Collecting and handling result values

The answer is traverse. It's always traverse.

I recently came across a Stack Overflow question about collecting and handling sum types (AKA discriminated unions or, in this case, result types). While the question was tagged functional-programming, the overall structure of the code was so imperative, with so much interleaved I/O, that it hardly qualified as functional architecture.

Instead, I gave an answer which involved a minimal change to the code. Subsequently, the original poster asked to see a more functional version of the code. That's a bit too large a task for a Stack Overflow answer, I think, so I'll do it here on the blog instead.

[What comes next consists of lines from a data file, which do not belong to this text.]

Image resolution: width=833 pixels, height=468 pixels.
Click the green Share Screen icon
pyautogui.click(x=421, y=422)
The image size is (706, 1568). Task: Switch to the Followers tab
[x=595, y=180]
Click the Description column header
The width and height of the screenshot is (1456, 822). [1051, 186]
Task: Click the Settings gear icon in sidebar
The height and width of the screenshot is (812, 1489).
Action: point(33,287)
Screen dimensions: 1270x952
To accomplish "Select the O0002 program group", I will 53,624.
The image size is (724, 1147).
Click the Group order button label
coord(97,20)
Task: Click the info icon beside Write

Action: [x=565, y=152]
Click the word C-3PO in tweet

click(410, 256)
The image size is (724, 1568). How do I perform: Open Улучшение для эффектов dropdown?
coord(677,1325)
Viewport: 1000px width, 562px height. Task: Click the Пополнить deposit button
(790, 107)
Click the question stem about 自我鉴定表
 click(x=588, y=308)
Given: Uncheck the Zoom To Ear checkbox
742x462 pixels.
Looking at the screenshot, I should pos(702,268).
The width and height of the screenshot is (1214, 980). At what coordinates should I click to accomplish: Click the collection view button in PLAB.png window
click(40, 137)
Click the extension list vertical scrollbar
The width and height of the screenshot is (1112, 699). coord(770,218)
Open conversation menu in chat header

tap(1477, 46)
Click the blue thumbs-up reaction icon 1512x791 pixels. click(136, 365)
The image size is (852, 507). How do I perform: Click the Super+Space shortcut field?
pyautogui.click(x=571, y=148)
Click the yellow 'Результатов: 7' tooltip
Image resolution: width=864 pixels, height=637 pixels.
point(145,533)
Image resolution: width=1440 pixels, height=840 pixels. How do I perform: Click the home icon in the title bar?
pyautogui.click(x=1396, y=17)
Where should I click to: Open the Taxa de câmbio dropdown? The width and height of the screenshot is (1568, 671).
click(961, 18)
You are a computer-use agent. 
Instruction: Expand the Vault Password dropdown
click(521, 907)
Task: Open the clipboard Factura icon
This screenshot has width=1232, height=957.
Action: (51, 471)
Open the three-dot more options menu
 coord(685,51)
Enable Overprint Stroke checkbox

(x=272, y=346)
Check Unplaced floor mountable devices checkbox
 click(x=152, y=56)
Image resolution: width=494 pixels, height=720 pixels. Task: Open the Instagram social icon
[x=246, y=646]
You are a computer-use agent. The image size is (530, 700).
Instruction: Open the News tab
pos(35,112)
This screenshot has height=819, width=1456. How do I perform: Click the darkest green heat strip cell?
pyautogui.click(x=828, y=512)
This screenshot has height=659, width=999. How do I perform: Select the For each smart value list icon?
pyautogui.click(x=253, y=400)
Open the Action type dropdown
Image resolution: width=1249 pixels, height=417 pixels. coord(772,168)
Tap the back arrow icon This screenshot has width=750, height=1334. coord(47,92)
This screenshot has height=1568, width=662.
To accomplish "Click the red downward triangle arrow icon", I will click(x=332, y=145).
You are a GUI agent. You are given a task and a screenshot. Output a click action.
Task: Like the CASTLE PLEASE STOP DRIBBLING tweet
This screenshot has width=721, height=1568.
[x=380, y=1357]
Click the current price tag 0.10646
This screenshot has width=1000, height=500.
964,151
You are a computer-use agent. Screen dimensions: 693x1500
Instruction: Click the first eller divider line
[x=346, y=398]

Further comments and discussion on the original post reveal that the poster is interested in two alternatives. I'll start with the alternative that's only discussed, but not shown, in the question. The motivation for this ordering is that this variation is easier to implement than the other one, and I consider it pedagogical to start with the simplest case.

I'll do that in this article, and then follow up with another article that covers the short-circuiting case.

Imperative outset #

To begin, consider this mostly imperative code snippet:

var storedItems = new List<ShoppingListItem>();
var failedItems = new List<ShoppingListItem>();
var errors = new List<Error>();
var state = (storedItems, failedItems, errors);
foreach (var item in itemsToUpdate)
{
    OneOf<ShoppingListItem, NotFound, Error> updateResult = await UpdateItem(item, dbContext);
    state = updateResult.Match<(List<ShoppingListItem>, List<ShoppingListItem>, List<Error>)>(
        storedItem => { storedItems.Add(storedItem); return state;  },
        notFound => { failedItems.Add(item); return state; },
        error => { errors.Add(error); return state; }
        );
}
 
await dbContext.SaveChangesAsync();
 
return Results.Ok(new BulkUpdateResult([.. storedItems], [.. failedItems], [.. errors]));

There's quite a few things to take in, and one has to infer most of the types and APIs, since the original post didn't show more code than that. If you're used to engaging with Stack Overflow questions, however, it's not too hard to figure out what most of the moving parts do.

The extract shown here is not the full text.